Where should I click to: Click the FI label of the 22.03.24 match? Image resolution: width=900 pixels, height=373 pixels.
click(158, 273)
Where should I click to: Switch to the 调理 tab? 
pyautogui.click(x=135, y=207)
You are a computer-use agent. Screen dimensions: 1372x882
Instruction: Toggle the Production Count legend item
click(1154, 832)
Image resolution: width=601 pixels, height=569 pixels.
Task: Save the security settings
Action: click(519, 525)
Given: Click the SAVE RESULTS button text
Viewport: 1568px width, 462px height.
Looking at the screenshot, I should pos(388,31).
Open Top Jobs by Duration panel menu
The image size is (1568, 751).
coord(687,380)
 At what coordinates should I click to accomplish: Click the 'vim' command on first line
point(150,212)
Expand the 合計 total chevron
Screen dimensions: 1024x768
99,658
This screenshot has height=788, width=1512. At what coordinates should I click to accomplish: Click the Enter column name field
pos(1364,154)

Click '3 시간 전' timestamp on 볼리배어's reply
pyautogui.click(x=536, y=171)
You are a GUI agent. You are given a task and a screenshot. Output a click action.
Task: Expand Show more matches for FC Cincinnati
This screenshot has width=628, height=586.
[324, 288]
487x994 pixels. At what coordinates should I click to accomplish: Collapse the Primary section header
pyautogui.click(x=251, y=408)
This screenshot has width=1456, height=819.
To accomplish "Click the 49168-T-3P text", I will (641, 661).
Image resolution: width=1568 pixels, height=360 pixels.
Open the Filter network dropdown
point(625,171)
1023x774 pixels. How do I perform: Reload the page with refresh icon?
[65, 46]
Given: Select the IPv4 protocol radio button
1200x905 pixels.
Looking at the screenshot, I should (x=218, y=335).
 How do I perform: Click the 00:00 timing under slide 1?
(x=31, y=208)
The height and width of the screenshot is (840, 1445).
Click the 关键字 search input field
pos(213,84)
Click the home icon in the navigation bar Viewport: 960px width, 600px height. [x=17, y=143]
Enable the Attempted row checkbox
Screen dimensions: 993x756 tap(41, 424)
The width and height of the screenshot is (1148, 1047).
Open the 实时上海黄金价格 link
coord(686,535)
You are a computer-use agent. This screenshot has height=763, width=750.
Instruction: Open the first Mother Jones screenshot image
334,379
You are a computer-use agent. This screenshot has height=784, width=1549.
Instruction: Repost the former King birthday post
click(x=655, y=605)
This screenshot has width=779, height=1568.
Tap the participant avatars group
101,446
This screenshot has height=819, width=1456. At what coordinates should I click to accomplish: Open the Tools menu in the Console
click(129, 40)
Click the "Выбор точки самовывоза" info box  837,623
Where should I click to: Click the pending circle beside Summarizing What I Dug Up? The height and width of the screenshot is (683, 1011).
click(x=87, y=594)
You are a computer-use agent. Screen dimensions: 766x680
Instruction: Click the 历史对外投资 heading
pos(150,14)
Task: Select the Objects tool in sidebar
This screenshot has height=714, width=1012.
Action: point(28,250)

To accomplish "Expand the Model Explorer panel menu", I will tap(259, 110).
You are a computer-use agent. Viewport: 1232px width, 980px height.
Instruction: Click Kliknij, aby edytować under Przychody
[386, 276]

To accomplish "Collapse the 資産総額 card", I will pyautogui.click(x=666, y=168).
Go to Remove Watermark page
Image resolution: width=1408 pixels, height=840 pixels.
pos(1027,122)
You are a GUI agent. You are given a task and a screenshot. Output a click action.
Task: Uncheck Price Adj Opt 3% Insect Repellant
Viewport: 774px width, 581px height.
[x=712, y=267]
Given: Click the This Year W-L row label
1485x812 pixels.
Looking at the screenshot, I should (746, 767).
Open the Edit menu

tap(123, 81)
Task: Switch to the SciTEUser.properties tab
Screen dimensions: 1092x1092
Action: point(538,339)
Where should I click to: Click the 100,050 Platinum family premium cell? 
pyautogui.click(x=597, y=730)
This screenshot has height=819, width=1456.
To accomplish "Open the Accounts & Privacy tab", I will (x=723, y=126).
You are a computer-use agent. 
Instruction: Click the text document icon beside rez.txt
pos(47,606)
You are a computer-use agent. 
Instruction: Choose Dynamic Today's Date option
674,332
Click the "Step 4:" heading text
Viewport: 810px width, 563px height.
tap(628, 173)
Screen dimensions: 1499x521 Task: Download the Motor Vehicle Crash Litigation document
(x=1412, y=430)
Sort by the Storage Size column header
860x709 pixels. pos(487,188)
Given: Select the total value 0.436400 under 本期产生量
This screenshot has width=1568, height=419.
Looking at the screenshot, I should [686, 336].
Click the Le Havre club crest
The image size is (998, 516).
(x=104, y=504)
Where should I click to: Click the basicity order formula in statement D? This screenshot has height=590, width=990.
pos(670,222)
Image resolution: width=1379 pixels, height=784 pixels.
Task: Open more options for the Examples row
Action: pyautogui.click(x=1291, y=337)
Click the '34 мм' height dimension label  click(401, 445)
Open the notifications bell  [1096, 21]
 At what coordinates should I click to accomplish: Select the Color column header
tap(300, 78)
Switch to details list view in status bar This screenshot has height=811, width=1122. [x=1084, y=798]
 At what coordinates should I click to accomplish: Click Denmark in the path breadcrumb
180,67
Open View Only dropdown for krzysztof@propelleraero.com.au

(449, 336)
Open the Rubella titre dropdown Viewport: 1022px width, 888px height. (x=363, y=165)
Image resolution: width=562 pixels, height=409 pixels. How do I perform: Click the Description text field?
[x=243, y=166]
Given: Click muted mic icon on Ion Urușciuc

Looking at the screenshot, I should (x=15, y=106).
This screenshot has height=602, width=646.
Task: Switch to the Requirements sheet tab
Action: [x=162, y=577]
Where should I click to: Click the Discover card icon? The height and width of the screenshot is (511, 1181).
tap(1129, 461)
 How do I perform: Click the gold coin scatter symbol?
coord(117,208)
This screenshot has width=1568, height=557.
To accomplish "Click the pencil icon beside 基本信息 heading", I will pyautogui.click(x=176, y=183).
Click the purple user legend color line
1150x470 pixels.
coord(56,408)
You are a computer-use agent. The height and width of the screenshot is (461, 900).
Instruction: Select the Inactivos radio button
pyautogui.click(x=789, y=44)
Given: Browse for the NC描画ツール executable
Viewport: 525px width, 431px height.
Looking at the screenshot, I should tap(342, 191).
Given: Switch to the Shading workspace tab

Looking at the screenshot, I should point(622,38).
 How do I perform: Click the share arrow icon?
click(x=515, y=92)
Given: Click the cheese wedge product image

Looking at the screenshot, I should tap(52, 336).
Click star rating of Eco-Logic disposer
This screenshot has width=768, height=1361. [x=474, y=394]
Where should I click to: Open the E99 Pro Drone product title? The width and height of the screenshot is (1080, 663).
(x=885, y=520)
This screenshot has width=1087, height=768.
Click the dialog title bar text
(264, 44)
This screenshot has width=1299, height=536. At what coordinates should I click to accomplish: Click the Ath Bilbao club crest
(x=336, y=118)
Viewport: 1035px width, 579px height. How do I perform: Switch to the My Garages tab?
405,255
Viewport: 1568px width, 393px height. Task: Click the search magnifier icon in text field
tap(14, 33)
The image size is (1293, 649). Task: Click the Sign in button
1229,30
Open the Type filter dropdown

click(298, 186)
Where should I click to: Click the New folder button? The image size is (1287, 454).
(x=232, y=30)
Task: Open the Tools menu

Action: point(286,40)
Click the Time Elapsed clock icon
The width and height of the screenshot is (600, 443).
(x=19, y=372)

· · · ·

Exercise goal:
Write down the entries above again. Copy them word for word.

Completed task:
Where should I click to: Click the FI label of the 22.03.24 match? Image resolution: width=900 pixels, height=373 pixels.
click(158, 273)
Where should I click to: Switch to the 调理 tab? 
pyautogui.click(x=135, y=207)
You are a computer-use agent. Screen dimensions: 1372x882
Instruction: Toggle the Production Count legend item
click(1154, 832)
Image resolution: width=601 pixels, height=569 pixels.
Task: Save the security settings
Action: click(519, 525)
Given: Click the SAVE RESULTS button text
Viewport: 1568px width, 462px height.
Looking at the screenshot, I should pos(388,31).
Open Top Jobs by Duration panel menu
The image size is (1568, 751).
coord(687,380)
 At what coordinates should I click to accomplish: Click the 'vim' command on first line
point(150,212)
Expand the 合計 total chevron
Screen dimensions: 1024x768
99,658
This screenshot has height=788, width=1512. At what coordinates should I click to accomplish: Click the Enter column name field
pos(1364,154)

Click '3 시간 전' timestamp on 볼리배어's reply
pyautogui.click(x=536, y=171)
You are a GUI agent. You are given a task and a screenshot. Output a click action.
Task: Expand Show more matches for FC Cincinnati
This screenshot has width=628, height=586.
[324, 288]
487x994 pixels. At what coordinates should I click to accomplish: Collapse the Primary section header
pyautogui.click(x=251, y=408)
This screenshot has width=1456, height=819.
To accomplish "Click the 49168-T-3P text", I will (641, 661).
Image resolution: width=1568 pixels, height=360 pixels.
Open the Filter network dropdown
point(625,171)
1023x774 pixels. How do I perform: Reload the page with refresh icon?
[65, 46]
Given: Select the IPv4 protocol radio button
1200x905 pixels.
Looking at the screenshot, I should (x=218, y=335).
 How do I perform: Click the 00:00 timing under slide 1?
(x=31, y=208)
The height and width of the screenshot is (840, 1445).
Click the 关键字 search input field
pos(213,84)
Click the home icon in the navigation bar Viewport: 960px width, 600px height. [x=17, y=143]
Enable the Attempted row checkbox
Screen dimensions: 993x756 tap(41, 424)
The width and height of the screenshot is (1148, 1047).
Open the 实时上海黄金价格 link
coord(686,535)
You are a computer-use agent. This screenshot has height=763, width=750.
Instruction: Open the first Mother Jones screenshot image
334,379
You are a computer-use agent. This screenshot has height=784, width=1549.
Instruction: Repost the former King birthday post
click(x=655, y=605)
This screenshot has width=779, height=1568.
Tap the participant avatars group
101,446
This screenshot has height=819, width=1456. At what coordinates should I click to accomplish: Open the Tools menu in the Console
click(129, 40)
Click the "Выбор точки самовывоза" info box  837,623
Where should I click to: Click the pending circle beside Summarizing What I Dug Up? The height and width of the screenshot is (683, 1011).
click(x=87, y=594)
You are a computer-use agent. Screen dimensions: 766x680
Instruction: Click the 历史对外投资 heading
pos(150,14)
Task: Select the Objects tool in sidebar
This screenshot has height=714, width=1012.
Action: point(28,250)

To accomplish "Expand the Model Explorer panel menu", I will tap(259, 110).
You are a computer-use agent. Viewport: 1232px width, 980px height.
Instruction: Click Kliknij, aby edytować under Przychody
[386, 276]

To accomplish "Collapse the 資産総額 card", I will pyautogui.click(x=666, y=168).
Go to Remove Watermark page
Image resolution: width=1408 pixels, height=840 pixels.
pos(1027,122)
You are a GUI agent. You are given a task and a screenshot. Output a click action.
Task: Uncheck Price Adj Opt 3% Insect Repellant
Viewport: 774px width, 581px height.
[x=712, y=267]
Given: Click the This Year W-L row label
1485x812 pixels.
Looking at the screenshot, I should (746, 767).
Open the Edit menu

tap(123, 81)
Task: Switch to the SciTEUser.properties tab
Screen dimensions: 1092x1092
Action: point(538,339)
Where should I click to: Click the 100,050 Platinum family premium cell? 
pyautogui.click(x=597, y=730)
This screenshot has height=819, width=1456.
To accomplish "Open the Accounts & Privacy tab", I will (x=723, y=126).
You are a computer-use agent. 
Instruction: Click the text document icon beside rez.txt
pos(47,606)
You are a computer-use agent. 
Instruction: Choose Dynamic Today's Date option
674,332
Click the "Step 4:" heading text
Viewport: 810px width, 563px height.
tap(628, 173)
Screen dimensions: 1499x521 Task: Download the Motor Vehicle Crash Litigation document
(x=1412, y=430)
Sort by the Storage Size column header
860x709 pixels. pos(487,188)
Given: Select the total value 0.436400 under 本期产生量
This screenshot has width=1568, height=419.
Looking at the screenshot, I should [686, 336].
Click the Le Havre club crest
The image size is (998, 516).
(x=104, y=504)
Where should I click to: Click the basicity order formula in statement D? This screenshot has height=590, width=990.
pos(670,222)
Image resolution: width=1379 pixels, height=784 pixels.
Task: Open more options for the Examples row
Action: pyautogui.click(x=1291, y=337)
Click the '34 мм' height dimension label  click(401, 445)
Open the notifications bell  [1096, 21]
 At what coordinates should I click to accomplish: Select the Color column header
tap(300, 78)
Switch to details list view in status bar This screenshot has height=811, width=1122. [x=1084, y=798]
 At what coordinates should I click to accomplish: Click Denmark in the path breadcrumb
180,67
Open View Only dropdown for krzysztof@propelleraero.com.au

(449, 336)
Open the Rubella titre dropdown Viewport: 1022px width, 888px height. (x=363, y=165)
Image resolution: width=562 pixels, height=409 pixels. How do I perform: Click the Description text field?
[x=243, y=166]
Given: Click muted mic icon on Ion Urușciuc

Looking at the screenshot, I should (x=15, y=106).
This screenshot has height=602, width=646.
Task: Switch to the Requirements sheet tab
Action: [x=162, y=577]
Where should I click to: Click the Discover card icon? The height and width of the screenshot is (511, 1181).
tap(1129, 461)
 How do I perform: Click the gold coin scatter symbol?
coord(117,208)
This screenshot has width=1568, height=557.
To accomplish "Click the pencil icon beside 基本信息 heading", I will pyautogui.click(x=176, y=183).
Click the purple user legend color line
1150x470 pixels.
coord(56,408)
You are a computer-use agent. The height and width of the screenshot is (461, 900).
Instruction: Select the Inactivos radio button
pyautogui.click(x=789, y=44)
Given: Browse for the NC描画ツール executable
Viewport: 525px width, 431px height.
Looking at the screenshot, I should tap(342, 191).
Given: Switch to the Shading workspace tab

Looking at the screenshot, I should point(622,38).
 How do I perform: Click the share arrow icon?
click(x=515, y=92)
Given: Click the cheese wedge product image

Looking at the screenshot, I should tap(52, 336).
Click star rating of Eco-Logic disposer
This screenshot has width=768, height=1361. [x=474, y=394]
Where should I click to: Open the E99 Pro Drone product title? The width and height of the screenshot is (1080, 663).
(x=885, y=520)
This screenshot has width=1087, height=768.
Click the dialog title bar text
(264, 44)
This screenshot has width=1299, height=536. At what coordinates should I click to accomplish: Click the Ath Bilbao club crest
(x=336, y=118)
Viewport: 1035px width, 579px height. How do I perform: Switch to the My Garages tab?
405,255
Viewport: 1568px width, 393px height. Task: Click the search magnifier icon in text field
tap(14, 33)
The image size is (1293, 649). Task: Click the Sign in button
1229,30
Open the Type filter dropdown

click(298, 186)
Where should I click to: Click the New folder button? The image size is (1287, 454).
(x=232, y=30)
Task: Open the Tools menu

Action: point(286,40)
Click the Time Elapsed clock icon
The width and height of the screenshot is (600, 443).
(x=19, y=372)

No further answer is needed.